Best Practices for Customer Access
Vodori’s user management service enforces strict rules on password strength. If Vodori is instead integrating to your company’s identity management service, we recommend that our customers adopt strong user password policies as an effective way to protect your company data.
All Vodorians undergo third-party background checks and extensive vetting prior to joining the company. Additionally, all employees are required to complete ongoing security training throughout the year.
Vodori’s Pepper Cloud is hosted with industry leading data center partners who maintain ISO 27001 and SOC 2 Type II compliance. Physical access is strictly controlled both at the perimeter and at building access points by trained security staff utilizing video surveillance, intrusion detection systems, and other electronic systems. Authorized staff must pass two-factor authentication a minimum of two times to access data center floors.
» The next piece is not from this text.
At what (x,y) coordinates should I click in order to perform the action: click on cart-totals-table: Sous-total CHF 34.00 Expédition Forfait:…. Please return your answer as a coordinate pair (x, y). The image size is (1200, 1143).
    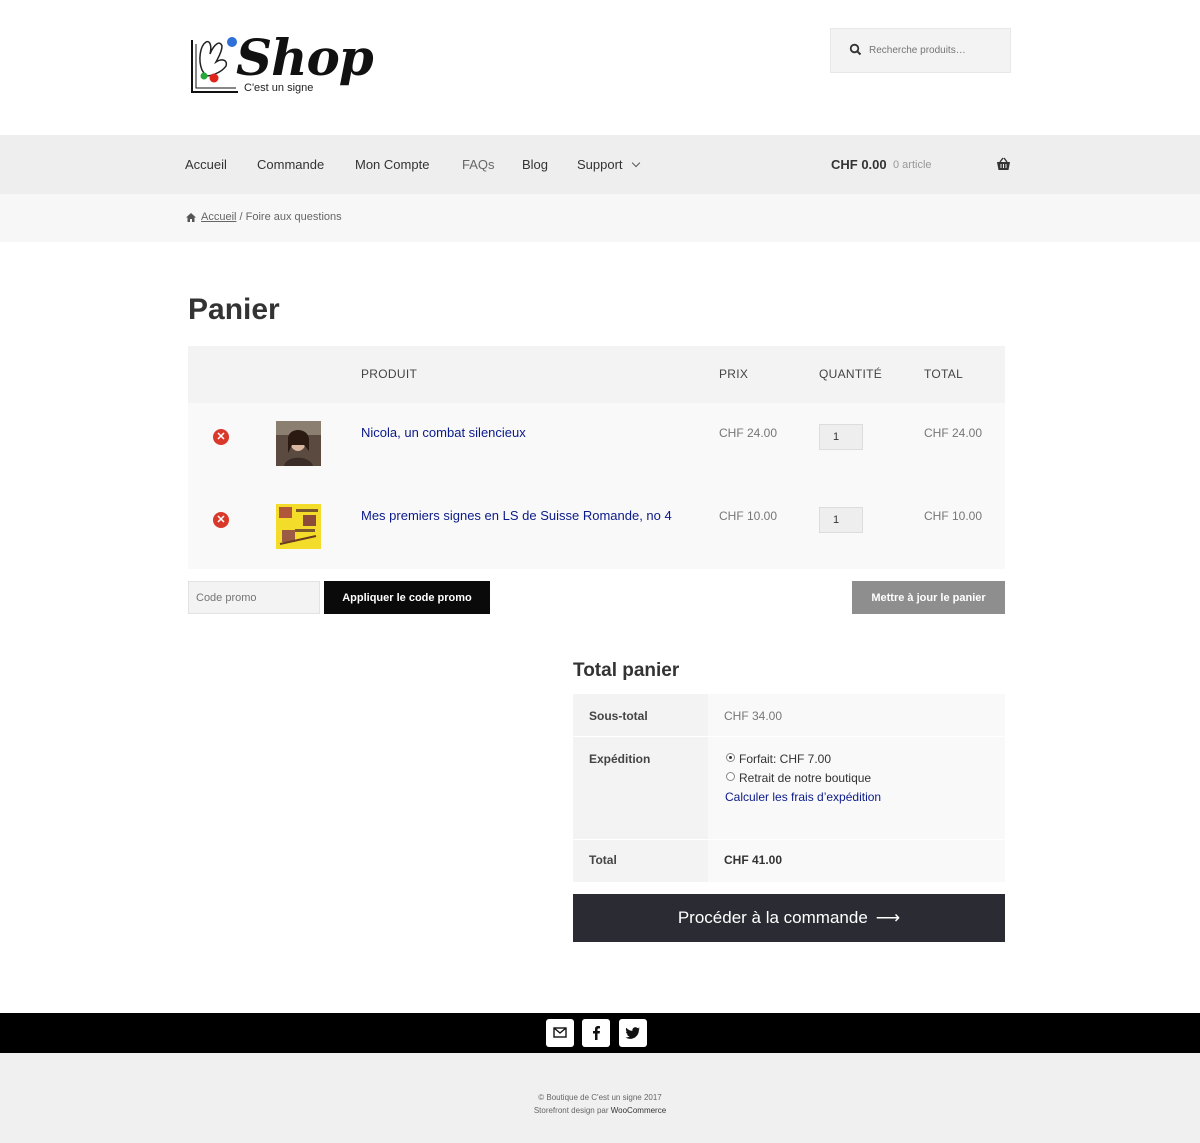
    Looking at the image, I should click on (789, 788).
All visitors and contractors are required to present identification and are signed in and escorted by authorized staff.
Data center system access and data is only provided to employees and contractors who have a legitimate business need for such privileges. When a Vodori or data center employee no longer has a business need for these privileges, his or her access is revoked, even if they continue to be an employee. All physical access to data centers by employees is logged and audited routinely.
Additionally, these data center facilities provide:
Fire Detection and Suppression
Automatic fire detection and suppression equipment has been installed to reduce risk. The fire detection system utilizes smoke detection sensors in all data center environments, mechanical and electrical infrastructure spaces, chiller rooms and generator equipment rooms. These areas are protected by either wet-pipe, double-interlocked pre-action, or gaseous sprinkler systems.
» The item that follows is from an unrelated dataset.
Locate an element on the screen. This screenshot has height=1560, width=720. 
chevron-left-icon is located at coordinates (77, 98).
The data center electrical power systems are designed to be fully redundant and maintainable without impact to operations, 24 hours a day, and seven days a week. Uninterruptible Power Supply (UPS) units provide back-up power in the event of an electrical failure for critical and essential loads in the facility. Data centers use generators to provide back-up power for the entire facility.
Climate and Temperature
Climate control is required to maintain a constant operating temperature for servers and other hardware, which prevents overheating and reduces the possibility of service outages. Data centers are conditioned to maintain atmospheric conditions at optimal levels. Personnel and systems monitor and control temperature and humidity at appropriate levels.
Our data center partners monitor electrical, mechanical, and life support systems and equipment so that any issues are identified. Preventative maintenance is performed to maintain the continued operability of equipment.
Storage Device Decommissioning
When a storage device has reached the end of its useful life, data center procedures include a decommissioning process that is designed to prevent customer data from being exposed to unauthorized individuals. The data center uses the techniques detailed in DoD 5220.22-M (“National Industrial Security Program Operating Manual “) or NIST 800-88 (“Guidelines for Media Sanitization”) to destroy data as part of the decommissioning process. All decommissioned magnetic storage devices are degaussed and physically destroyed in accordance with industry-standard practices.